··· EXTRACTED RECORDS

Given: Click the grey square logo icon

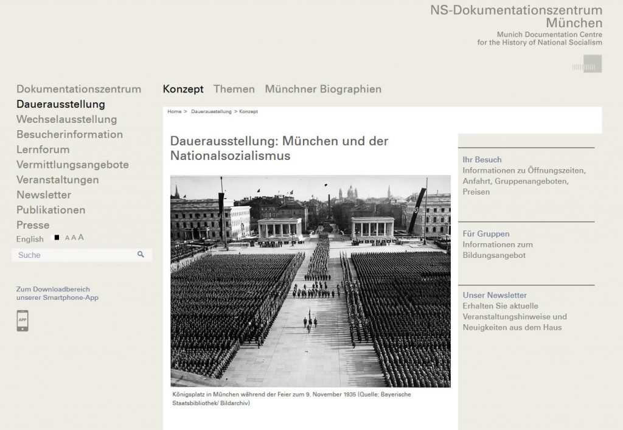Looking at the screenshot, I should [x=591, y=64].
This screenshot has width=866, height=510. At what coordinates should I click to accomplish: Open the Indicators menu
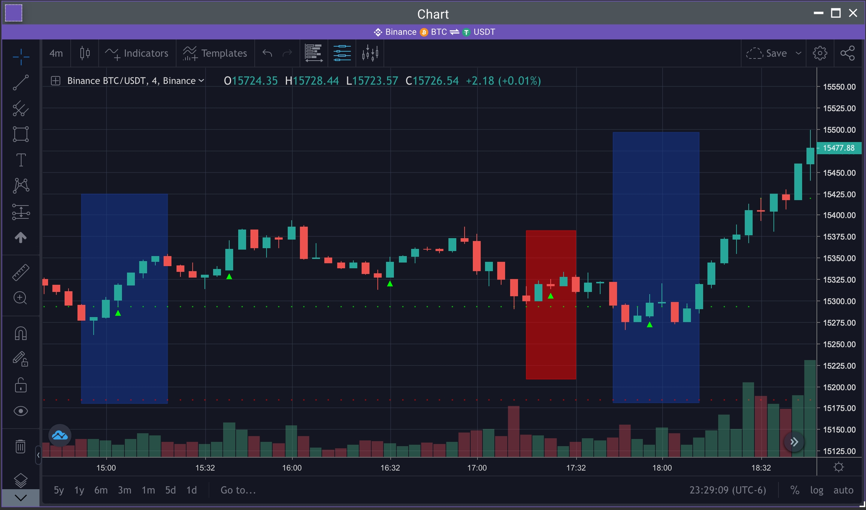point(137,53)
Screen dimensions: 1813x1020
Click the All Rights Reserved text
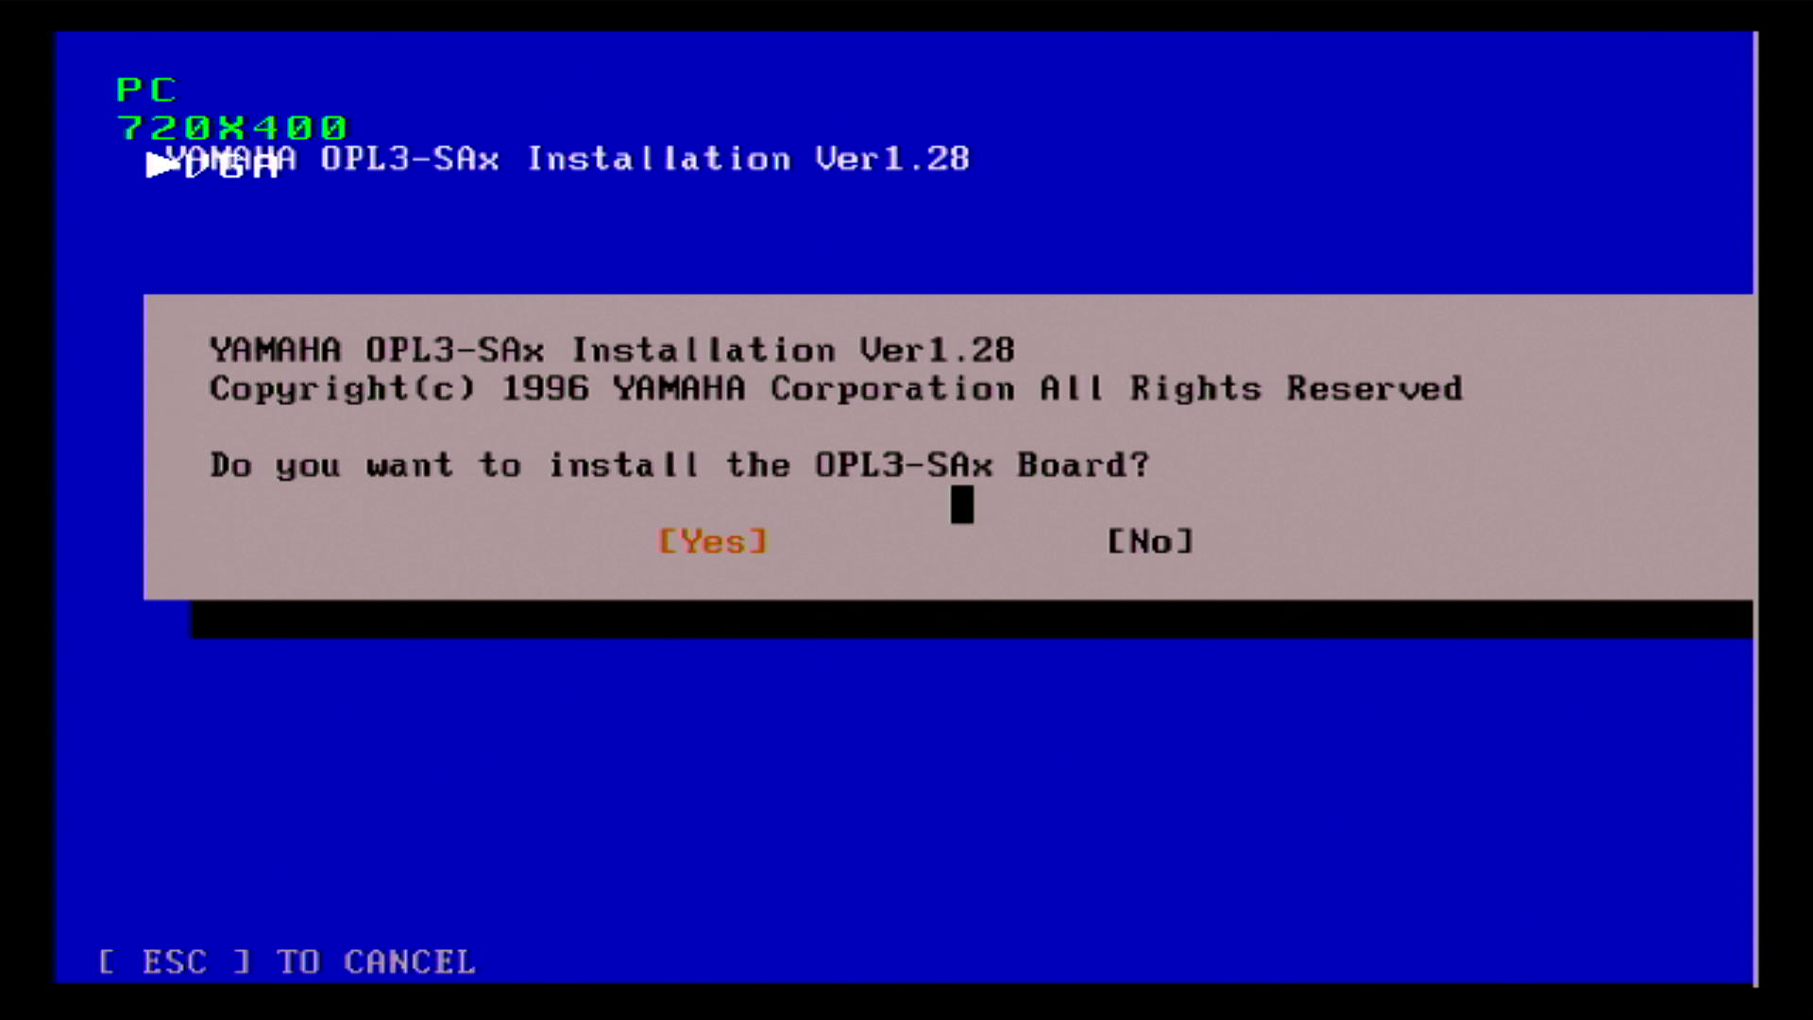pos(1251,388)
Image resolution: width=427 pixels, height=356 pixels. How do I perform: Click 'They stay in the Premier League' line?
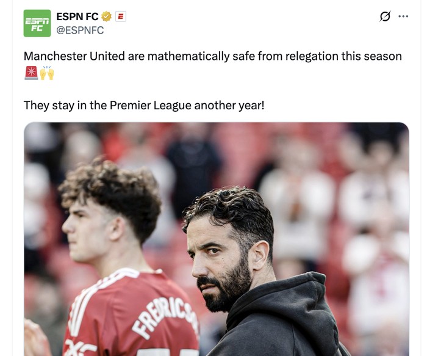(144, 105)
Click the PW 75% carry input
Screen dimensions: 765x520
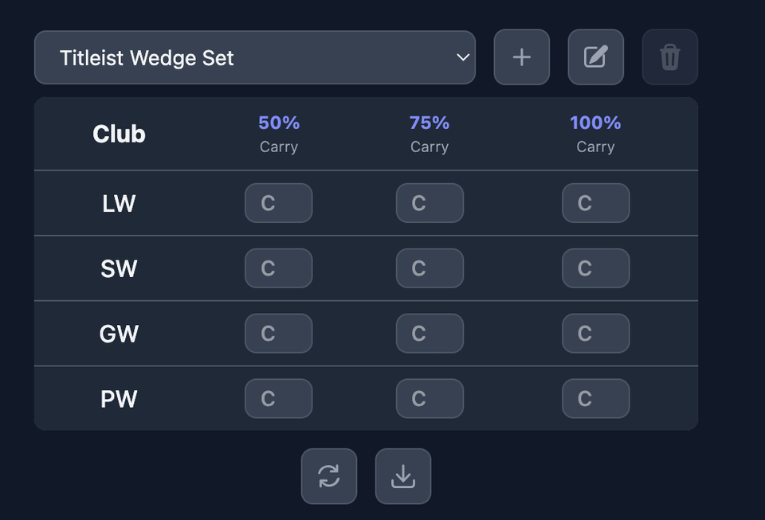point(430,399)
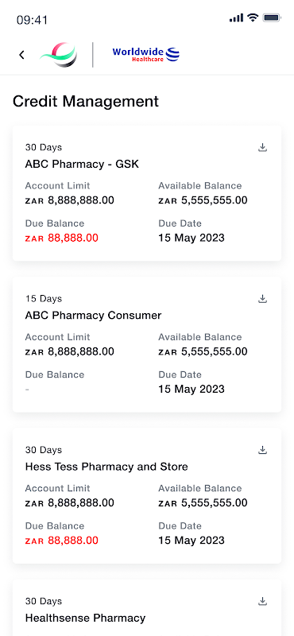Tap the Worldwide Healthcare logo

click(146, 54)
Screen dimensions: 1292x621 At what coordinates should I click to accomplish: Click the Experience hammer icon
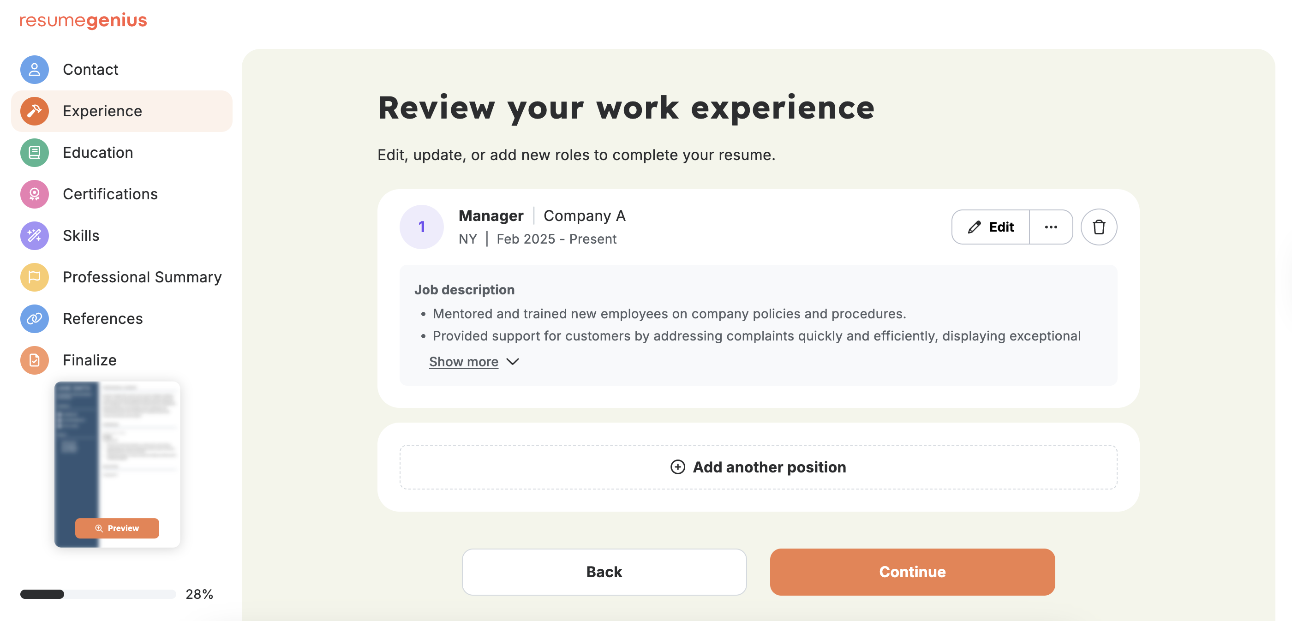[34, 111]
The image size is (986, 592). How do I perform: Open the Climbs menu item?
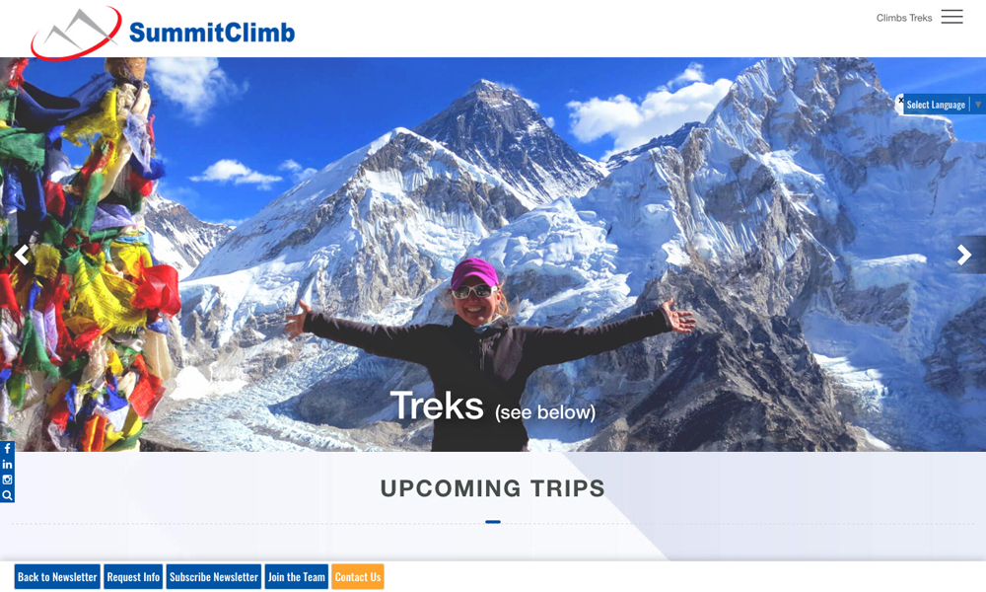click(891, 18)

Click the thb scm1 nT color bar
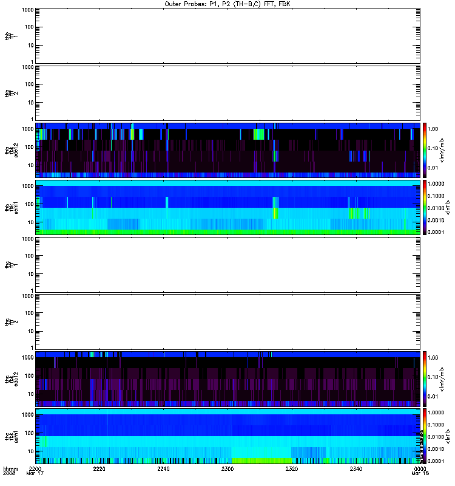pyautogui.click(x=425, y=207)
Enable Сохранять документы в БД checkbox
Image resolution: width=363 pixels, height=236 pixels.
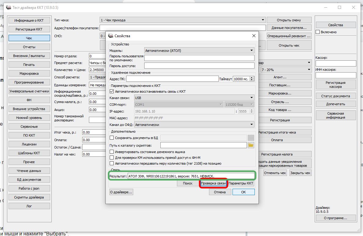point(112,138)
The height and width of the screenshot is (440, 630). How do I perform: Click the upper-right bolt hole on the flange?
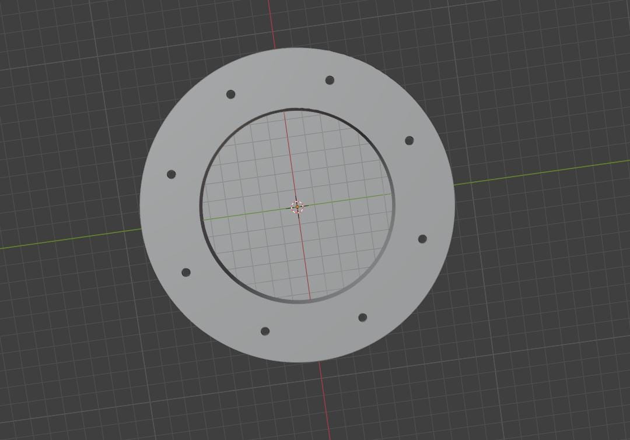click(x=409, y=140)
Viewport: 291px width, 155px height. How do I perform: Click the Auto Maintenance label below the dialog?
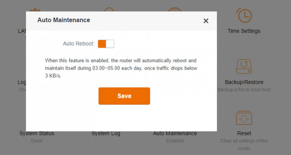(x=175, y=133)
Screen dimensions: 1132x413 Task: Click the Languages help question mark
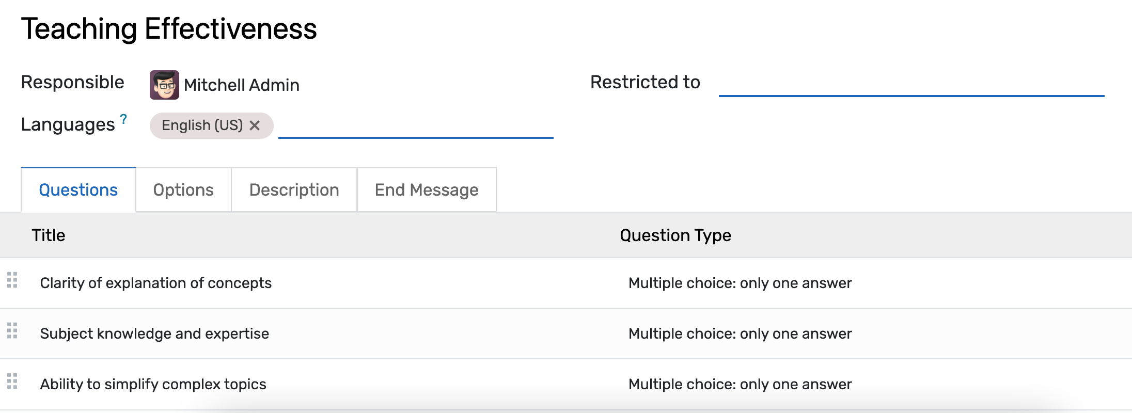tap(123, 119)
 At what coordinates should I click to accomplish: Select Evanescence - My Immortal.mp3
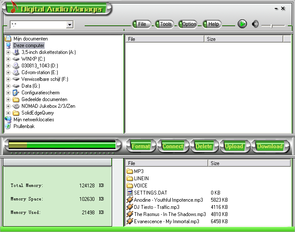pos(166,221)
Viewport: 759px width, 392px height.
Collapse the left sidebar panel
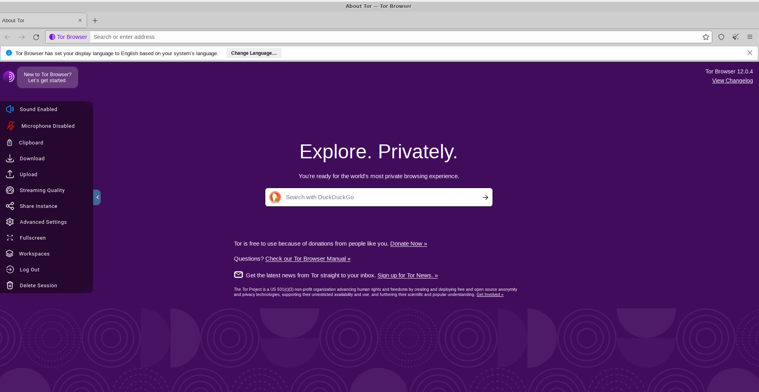point(97,197)
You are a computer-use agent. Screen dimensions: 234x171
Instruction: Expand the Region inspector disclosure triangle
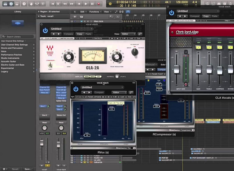(38, 12)
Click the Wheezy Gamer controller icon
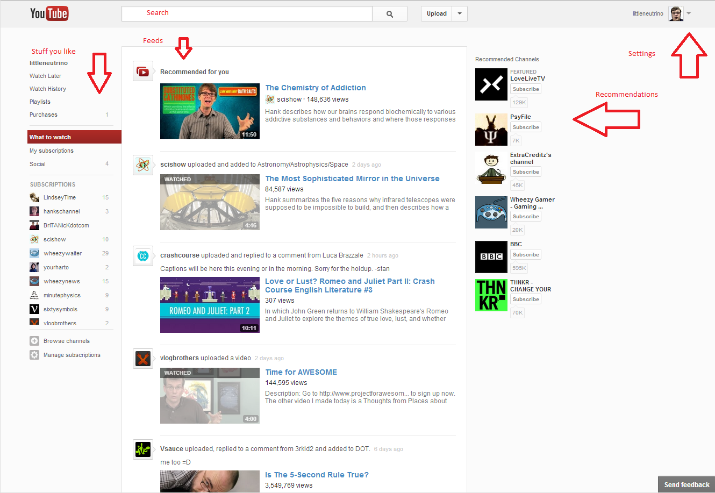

······

→ DIRECTIONS: Write out the rows again, from the start of the rows through the line containing "click(146, 54)", including both ends. Leave the pictures out.

→ WRITTEN ANSWER:
Given: Click the grey square logo icon

Looking at the screenshot, I should [x=591, y=64].
This screenshot has width=866, height=510. At what coordinates should I click to accomplish: Open the Indicators menu
point(137,53)
Screen dimensions: 1813x1020
Click the All Rights Reserved text
pos(1251,388)
Image resolution: width=427 pixels, height=356 pixels. How do I perform: Click 'They stay in the Premier League' line?
(144, 105)
Click the PW 75% carry input
Screen dimensions: 765x520
point(430,399)
Tap the Worldwide Healthcare logo

click(146, 54)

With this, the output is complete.